The ELTiS evaluates students’ ability to comprehend academic English, which is defined as English used in secondary school classrooms in the United States in the service of learning. The scores can therefore be used to evaluate prospective international exchange students’ ability to understand spoken and written language in secondary classrooms in the United States. These scores may also be used to place students in English language development programs and to evaluate their proficiency upon completing such programs.

It is important to note that the ELTiS is not a measure of achievement in content area learning such as mathematics or history, or of a student’s ability to deal with the various social and psychological factors associated with student exchange programs. The scores provide information about a student’s ability to comprehend English in school contexts.

Rigorous Test Development
The ELTiS is based on a comprehensive research program that helped identify the English language demands in United States classrooms. The program started with a literature review to identify published research related to English learners studying in English-medium content area classrooms and to identify areas needing further study.

In addition, the team organized an Advisory Board, comprised of leading scholars in the fields of second language acquisition, language testing, education, and psychometrics. The members of the Advisory Board played a critical role in shaping and directing the research effort.

An extensive needs analysis was conducted, which focused on the following five research strands:

Strand 1: Analysis of Selected State English Language Proficiency (ELP) and Academic Content Standards.
Conducted in 2003-2005, this research focused on the types of language use requirements that standards in each academic content area pose for the students, as well as the types of language learning objectives students are expected to achieve in English as a Second Language (ESL) classes. The standards came from 13 states, including California, Florida, Illinois, New York, North Carolina, and Texas.
Strand 2: Analysis of Textbooks Used in Mainstream Content Classes.
Under the direction of the Ballard & Tighe assessment team, experienced teachers and researchers analyzed textbooks to understand the types of written materials ELLs have to use and comprehend in mainstream content classes. The analysis included 96 chapters from textbooks being used at various grade levels in U.S. schools in 2003-2004 to teach language arts/reading, science, math, and social studies.
Strand 3: Analysis of Classroom Videos and Live Classroom Observations.
Researchers investigated content area classroom interaction using 57 classroom videos and 16 live observations to find out the kinds of tasks that students encounter and the skills they need to participate in classroom activities.

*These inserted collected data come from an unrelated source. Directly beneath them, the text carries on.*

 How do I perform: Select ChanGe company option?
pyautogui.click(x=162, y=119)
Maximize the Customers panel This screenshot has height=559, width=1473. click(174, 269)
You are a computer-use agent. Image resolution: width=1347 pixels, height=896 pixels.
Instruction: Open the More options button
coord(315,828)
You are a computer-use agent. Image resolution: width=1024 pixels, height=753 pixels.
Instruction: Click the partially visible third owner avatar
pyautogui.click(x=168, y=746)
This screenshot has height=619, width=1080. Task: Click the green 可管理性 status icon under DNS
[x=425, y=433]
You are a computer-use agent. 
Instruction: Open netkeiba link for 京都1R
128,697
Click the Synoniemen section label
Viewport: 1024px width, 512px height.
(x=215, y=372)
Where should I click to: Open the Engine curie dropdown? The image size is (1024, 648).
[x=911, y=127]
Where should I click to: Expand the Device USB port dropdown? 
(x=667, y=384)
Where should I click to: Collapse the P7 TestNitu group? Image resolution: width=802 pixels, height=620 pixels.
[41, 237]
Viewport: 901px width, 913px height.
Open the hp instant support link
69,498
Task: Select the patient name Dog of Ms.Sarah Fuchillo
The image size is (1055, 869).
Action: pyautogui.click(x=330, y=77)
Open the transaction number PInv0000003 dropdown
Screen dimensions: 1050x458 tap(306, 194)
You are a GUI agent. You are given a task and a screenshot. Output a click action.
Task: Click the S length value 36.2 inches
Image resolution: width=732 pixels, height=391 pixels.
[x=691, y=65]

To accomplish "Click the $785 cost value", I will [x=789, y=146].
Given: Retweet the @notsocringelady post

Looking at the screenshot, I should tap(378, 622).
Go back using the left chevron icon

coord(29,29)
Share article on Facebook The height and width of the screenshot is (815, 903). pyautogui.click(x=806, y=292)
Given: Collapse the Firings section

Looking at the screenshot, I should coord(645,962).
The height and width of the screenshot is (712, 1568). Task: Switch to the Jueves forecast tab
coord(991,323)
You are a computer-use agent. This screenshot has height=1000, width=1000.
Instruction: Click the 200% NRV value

The classrooms were located in 17 states nationwide. The observation focused on classroom interaction between the teacher and the students as well as interaction among students in pair and group work.
Strand 4: Analysis of Statewide Achievement Tests.
Researchers studied and analyzed statewide achievement tests to understand the language demands students encounter on the tests.
Strand 5: Feedback from Teacher Focus Groups.

Ballard & Tighe researchers conducted focus groups with both mainstream and ESL/bilingual teachers to cross-validate the results of the other four strands of research and fill in any gaps. The data encompassed over 20 hours of group discussion with 100 educators from Arizona, Colorado, Georgia, Illinois, and Texas. There were two focus groups of content area teachers in the areas of language arts/reading, math, science, and social studies and four groups of ESL/bilingual teachers.


The data from the five strands of research provided the basis for the ELTiS test blueprint and item specifications. Once the specifications had been drafted, they were submitted to the Advisory Board and to a group of experienced educators for review and revised on the basis of their comments. The finalized specifications guided item writing by teachers and testing specialists, as well as review rounds by another group of teachers and testing specialists. In subsequent rounds of stringent reviews, the items were reviewed by testing experts for technical appropriateness, by current classroom teachers across the United States for grade-level appropriateness, and also by a select panel of educators who screened the items for bias and cultural/language sensitivity. Draft test forms were then constructed for field testing with English learners and native English speakers from 17 states in the United States. The items that met both content criteria and the psychometric quality criteria for a good standardized test were then assembled into pilot test forms, which were field tested to finalize and evaluate the tests, gather psychometric data, and to finalize the procedures for operational test administration.